Start of Block

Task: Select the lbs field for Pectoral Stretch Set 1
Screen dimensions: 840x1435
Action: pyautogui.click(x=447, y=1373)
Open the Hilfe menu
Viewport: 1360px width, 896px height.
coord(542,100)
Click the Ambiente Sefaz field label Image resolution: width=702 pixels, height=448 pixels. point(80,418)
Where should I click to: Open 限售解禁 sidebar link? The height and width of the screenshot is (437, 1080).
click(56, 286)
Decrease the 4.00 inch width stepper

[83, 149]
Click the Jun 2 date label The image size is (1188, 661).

End of Block

YOUR GOAL => Please give the data again in full, exactly as written.

RESULT OF THE TASK =>
Task: Select the lbs field for Pectoral Stretch Set 1
Screen dimensions: 840x1435
Action: pyautogui.click(x=447, y=1373)
Open the Hilfe menu
Viewport: 1360px width, 896px height.
coord(542,100)
Click the Ambiente Sefaz field label Image resolution: width=702 pixels, height=448 pixels. point(80,418)
Where should I click to: Open 限售解禁 sidebar link? The height and width of the screenshot is (437, 1080).
click(56, 286)
Decrease the 4.00 inch width stepper

[83, 149]
Click the Jun 2 date label The image size is (1188, 661).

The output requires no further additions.